Heinrich Haarberg

Profile
- Position: Tight end

Personal information
- Born: March 15, 2003 (age 23)
- Listed height: 6 ft 4 in (1.93 m)
- Listed weight: 237 lb (108 kg)

Career information
- High school: Kearney Catholic (Kearney, Nebraska)
- College: Nebraska (2021–2025)
- NFL draft: 2026: undrafted

Career history
- Carolina Panthers (2026)*;
- * Offseason or practice squad member only

= Heinrich Haarberg =

American football player (born 2003)

Heinrich Haarberg (born March 15, 2003) is an American professional football tight end. He played college football for the Nebraska Cornhuskers as a quarterback and tight end.

==Early life==
Haarberg grew up in Kearney, Nebraska and attended Kearney Catholic High School. As a senior, he passed for 1,857 yards and 19 touchdowns and also rushed for 556 yards and 10 touchdowns. Haarberg was rated a three-star recruit and committed to play college football at Nebraska over offers from Boston College, Vanderbilt, and NC State. He became the first in-state quarterback to sign a National Letter of Intent to play at Nebraska since 2001.

==College career==
Haarberg joined the Nebraska Cornhuskers as an early enrollee in January 2021. He did not play in any games and redshirted his true freshman season in 2021. Haarberg also did not see any playing time as a redshirt freshman in 2022.

During 2023 spring practices, he began playing tight end in addition to quarterback. Haarberg made his collegiate debut in the 2023 season opener against Minnesota, lining up at tight end and catching one pass for ten yards. The following game against Colorado, he played the final 15 offensive snaps at quarterback following an injury to starter Jeff Sims and completed 2-of-6 pass attempts for 13 yards and a touchdown and rushed for 17 yards in a 36-14 loss. Haarberg was named the starter in place of Sims for the following game against Northern Illinois. In his first career start he completed 14 of 24 passes for 158 yards and two touchdowns while also leading the Cornhuskers with 98 rushing yards and scoring another touchdown on 21 carries in a 35-11 win. Haarberg remained the starter for most the rest of the 2023 season, accumulating 967 passing yards, 477 rushing yards, 5 rushing touchdowns, 7 passing touchdowns, and 7 interceptions.

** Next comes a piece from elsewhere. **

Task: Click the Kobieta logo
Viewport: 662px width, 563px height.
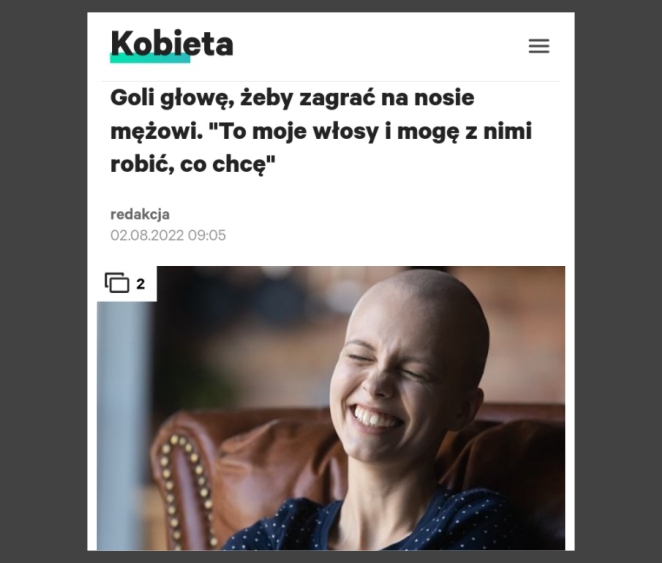Action: (x=171, y=45)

For the 2024 season, Haarberg remained with the Huskers but the starting quarterback position was given to true freshman Dylan Raiola; Haarberg was announced as the primary backup quarterback but would also be a utility player featured in various packages and formations alongside Raiola, with his role being described as similar to the use of Taysom Hill by the New Orleans Saints. Late in 2024, it was announced that Haarberg had officially changed position to tight end.

=== Statistics ===

Season: Team; Games; Passing; Rushing; Receiving
GP: GS; Record; Cmp; Att; Pct; Yds; Y/A; TD; Int; Rtg; Att; Yds; Avg; TD; Rec; Yds; Avg; TD
2021: Nebraska; Redshirt
2022: Nebraska; DNP
2023: Nebraska; 10; 8; 5–3; 77; 157; 49.0; 967; 6.2; 7; 7; 106.6; 120; 477; 4.0; 5; 2; 12; 6.0; 0
2024: Nebraska; 12; 1; —; 10; 18; 55.6; 101; 5.6; 0; 1; 91.6; 25; 102; 4.1; 1; 2; 16; 8.0; 0
2025: Nebraska; 8; 0; —; Did not record pass attempt; 6; 5; 0.8; 0; 7; 51; 7.3; 1
Career: 30; 9; 5–3; 87; 175; 49.7; 1,068; 6.1; 7; 8; 105.0; 151; 584; 3.9; 6; 11; 79; 7.2; 1

==Professional career==

After going undrafted in the 2026 NFL draft, Haarberg signed with the Carolina Panthers on May 20, 2026, as a tight end. He was waived by the Panthers on June 8 and had tryouts with the Pittsburgh Steelers and Indianapolis Colts in late July and early August 2026, respectively.

Pre-draft measurables
| Height | Weight | Arm length | Hand span | Wingspan | 40-yard dash | 10-yard split | 20-yard split | 20-yard shuttle | Three-cone drill | Vertical jump | Broad jump | Bench press |
| 6 ft 4+1⁄4 in (1.94 m) | 237 lb (108 kg) | 31+1⁄4 in (0.79 m) | 10+1⁄8 in (0.26 m) | 6 ft 4 in (1.93 m) | 4.56 s | 1.62 s | 2.59 s | 4.21 s | 6.95 s | 38.0 in (0.97 m) | 10 ft 8 in (3.25 m) | 18 reps |
All values from Pro Day

==Personal life==
Haarberg's father, Rod, played football at Nebraska as a fullback. His mother, Liz, ran track at Oklahoma State.